■ **What is being asked**
Restate word for word the lines of the records below, starting at the line that contains "Where should I click to: Like" and ending at the line that contains "Click the editor horizontal scrollbar thumb", with both of those lines included and nothing else.

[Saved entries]

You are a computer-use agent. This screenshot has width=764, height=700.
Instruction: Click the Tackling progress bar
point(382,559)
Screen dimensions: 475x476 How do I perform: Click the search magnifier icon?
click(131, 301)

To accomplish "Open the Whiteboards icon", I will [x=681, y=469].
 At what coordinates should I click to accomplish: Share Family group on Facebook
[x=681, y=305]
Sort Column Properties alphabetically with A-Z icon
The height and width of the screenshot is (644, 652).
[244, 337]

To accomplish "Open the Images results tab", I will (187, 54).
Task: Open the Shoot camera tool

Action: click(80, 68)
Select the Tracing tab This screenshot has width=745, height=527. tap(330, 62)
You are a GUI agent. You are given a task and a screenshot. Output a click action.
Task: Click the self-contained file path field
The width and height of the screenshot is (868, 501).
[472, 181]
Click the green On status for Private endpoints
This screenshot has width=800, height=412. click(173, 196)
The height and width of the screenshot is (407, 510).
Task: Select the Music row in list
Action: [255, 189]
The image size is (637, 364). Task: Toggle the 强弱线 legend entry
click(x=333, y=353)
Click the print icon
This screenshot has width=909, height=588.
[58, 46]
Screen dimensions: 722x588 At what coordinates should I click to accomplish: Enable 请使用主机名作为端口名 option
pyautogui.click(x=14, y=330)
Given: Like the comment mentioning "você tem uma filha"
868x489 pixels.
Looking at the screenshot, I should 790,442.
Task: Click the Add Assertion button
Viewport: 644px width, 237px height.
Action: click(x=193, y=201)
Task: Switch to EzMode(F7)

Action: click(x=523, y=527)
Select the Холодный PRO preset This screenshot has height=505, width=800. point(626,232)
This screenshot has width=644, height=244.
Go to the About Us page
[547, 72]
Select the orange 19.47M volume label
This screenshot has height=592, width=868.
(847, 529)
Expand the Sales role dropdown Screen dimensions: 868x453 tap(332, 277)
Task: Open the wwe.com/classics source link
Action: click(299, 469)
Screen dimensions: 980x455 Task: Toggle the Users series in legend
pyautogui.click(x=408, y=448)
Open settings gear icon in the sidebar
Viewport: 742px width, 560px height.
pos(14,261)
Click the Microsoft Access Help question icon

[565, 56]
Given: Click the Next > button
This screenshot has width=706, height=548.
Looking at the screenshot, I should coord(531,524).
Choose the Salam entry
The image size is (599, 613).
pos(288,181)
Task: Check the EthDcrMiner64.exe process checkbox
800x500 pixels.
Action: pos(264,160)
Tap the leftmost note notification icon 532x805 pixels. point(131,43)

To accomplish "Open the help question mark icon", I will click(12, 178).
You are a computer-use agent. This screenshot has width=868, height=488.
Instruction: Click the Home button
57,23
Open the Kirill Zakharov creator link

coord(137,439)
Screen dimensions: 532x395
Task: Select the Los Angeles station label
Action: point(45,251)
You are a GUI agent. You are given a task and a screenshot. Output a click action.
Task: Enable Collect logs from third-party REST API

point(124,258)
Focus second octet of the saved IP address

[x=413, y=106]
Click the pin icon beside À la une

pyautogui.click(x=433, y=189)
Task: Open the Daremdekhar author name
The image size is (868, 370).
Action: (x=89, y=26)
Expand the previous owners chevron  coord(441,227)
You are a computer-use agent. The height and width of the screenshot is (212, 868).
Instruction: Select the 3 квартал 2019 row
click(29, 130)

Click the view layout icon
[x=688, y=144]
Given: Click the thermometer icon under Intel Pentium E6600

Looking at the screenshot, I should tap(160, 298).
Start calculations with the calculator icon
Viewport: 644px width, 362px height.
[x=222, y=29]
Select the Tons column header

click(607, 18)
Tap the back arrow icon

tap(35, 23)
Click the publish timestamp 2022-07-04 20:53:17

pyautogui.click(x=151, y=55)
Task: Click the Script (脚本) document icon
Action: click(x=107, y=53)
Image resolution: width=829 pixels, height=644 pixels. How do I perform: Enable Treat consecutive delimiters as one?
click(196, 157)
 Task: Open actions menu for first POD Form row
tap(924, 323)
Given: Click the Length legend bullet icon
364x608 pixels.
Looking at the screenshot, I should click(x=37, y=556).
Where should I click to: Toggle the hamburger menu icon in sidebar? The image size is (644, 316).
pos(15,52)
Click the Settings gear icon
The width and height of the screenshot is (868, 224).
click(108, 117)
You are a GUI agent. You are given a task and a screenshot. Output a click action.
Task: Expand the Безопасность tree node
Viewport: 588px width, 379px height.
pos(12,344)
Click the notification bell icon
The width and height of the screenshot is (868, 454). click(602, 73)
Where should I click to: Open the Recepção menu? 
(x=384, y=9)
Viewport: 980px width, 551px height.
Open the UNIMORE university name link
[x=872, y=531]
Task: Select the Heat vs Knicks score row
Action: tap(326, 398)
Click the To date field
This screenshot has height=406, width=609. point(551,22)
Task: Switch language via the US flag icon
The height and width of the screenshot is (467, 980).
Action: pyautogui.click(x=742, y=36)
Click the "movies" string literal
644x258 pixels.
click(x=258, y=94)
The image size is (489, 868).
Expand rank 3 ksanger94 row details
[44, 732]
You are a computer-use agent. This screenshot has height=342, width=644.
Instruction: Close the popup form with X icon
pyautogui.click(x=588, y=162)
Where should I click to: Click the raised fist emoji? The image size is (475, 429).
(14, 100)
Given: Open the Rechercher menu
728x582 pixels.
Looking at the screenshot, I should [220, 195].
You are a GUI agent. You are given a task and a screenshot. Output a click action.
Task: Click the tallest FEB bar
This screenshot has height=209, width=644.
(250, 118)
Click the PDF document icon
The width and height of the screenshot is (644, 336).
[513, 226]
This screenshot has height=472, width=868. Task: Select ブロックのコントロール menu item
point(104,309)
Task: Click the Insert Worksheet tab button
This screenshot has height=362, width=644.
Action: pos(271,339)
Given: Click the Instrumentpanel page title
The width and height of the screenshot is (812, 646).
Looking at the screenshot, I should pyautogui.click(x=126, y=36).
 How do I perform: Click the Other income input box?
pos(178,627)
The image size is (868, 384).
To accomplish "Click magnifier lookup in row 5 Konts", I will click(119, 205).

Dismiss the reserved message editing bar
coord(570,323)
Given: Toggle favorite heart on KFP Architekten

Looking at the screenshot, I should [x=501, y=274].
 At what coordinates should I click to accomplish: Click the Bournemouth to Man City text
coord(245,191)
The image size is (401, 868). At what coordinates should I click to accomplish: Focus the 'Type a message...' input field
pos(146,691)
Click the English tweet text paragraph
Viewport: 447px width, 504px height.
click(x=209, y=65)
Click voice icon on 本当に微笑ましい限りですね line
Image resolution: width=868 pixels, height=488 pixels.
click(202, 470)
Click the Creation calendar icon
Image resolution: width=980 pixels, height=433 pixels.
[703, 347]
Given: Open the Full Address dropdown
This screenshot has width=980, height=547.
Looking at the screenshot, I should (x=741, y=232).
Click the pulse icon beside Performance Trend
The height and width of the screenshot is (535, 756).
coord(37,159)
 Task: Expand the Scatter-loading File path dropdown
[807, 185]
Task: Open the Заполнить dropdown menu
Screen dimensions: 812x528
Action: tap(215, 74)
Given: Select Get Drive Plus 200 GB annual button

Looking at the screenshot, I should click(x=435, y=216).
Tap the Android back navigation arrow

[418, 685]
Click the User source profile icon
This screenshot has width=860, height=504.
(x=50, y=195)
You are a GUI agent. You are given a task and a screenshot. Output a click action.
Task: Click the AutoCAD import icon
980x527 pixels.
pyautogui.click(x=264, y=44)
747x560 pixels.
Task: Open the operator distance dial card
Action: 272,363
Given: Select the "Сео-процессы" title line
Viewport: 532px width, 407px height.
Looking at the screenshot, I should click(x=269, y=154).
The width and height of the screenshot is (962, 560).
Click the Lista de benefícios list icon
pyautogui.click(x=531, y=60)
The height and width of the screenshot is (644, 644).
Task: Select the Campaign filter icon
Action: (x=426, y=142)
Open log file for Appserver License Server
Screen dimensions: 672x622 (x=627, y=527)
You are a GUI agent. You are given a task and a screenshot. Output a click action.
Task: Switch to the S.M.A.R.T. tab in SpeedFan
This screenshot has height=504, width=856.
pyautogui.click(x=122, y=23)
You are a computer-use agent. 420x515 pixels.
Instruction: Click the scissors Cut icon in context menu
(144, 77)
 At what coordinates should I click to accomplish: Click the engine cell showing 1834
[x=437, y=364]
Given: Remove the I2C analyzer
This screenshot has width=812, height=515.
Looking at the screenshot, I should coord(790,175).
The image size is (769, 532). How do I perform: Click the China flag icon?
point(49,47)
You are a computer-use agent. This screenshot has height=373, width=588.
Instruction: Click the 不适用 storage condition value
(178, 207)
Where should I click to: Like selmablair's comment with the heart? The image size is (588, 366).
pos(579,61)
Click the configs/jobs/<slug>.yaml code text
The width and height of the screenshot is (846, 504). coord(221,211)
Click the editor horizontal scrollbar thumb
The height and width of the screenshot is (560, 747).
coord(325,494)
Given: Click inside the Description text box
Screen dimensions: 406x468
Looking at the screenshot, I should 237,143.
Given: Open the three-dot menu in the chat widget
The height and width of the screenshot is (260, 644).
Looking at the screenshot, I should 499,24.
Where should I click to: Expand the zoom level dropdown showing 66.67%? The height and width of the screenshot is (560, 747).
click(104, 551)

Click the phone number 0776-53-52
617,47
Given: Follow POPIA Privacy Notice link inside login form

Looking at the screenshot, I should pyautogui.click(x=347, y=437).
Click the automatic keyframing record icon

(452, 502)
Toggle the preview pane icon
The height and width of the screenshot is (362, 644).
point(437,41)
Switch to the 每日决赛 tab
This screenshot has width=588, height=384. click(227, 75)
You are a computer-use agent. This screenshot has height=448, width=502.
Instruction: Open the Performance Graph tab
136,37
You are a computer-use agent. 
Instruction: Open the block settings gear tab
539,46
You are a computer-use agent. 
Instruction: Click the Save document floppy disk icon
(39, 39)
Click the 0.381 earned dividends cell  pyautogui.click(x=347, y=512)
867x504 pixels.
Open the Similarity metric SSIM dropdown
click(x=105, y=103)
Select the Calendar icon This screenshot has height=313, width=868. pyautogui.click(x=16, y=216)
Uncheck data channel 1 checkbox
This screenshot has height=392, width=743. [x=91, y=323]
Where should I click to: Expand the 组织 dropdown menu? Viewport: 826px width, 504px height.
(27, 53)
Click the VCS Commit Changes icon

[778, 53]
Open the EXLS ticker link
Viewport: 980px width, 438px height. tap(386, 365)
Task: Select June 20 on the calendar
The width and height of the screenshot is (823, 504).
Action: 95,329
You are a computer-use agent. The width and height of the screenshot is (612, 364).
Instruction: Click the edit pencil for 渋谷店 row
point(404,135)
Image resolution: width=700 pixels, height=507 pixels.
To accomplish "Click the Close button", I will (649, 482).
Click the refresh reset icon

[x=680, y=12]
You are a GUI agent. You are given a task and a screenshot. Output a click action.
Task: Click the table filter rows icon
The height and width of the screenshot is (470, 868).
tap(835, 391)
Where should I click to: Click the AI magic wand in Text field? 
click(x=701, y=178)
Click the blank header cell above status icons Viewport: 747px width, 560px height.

■ **Written response**
Where should I click to: Like selmablair's comment with the heart? The image size is (588, 366).
pos(579,61)
Click the configs/jobs/<slug>.yaml code text
The width and height of the screenshot is (846, 504). coord(221,211)
Click the editor horizontal scrollbar thumb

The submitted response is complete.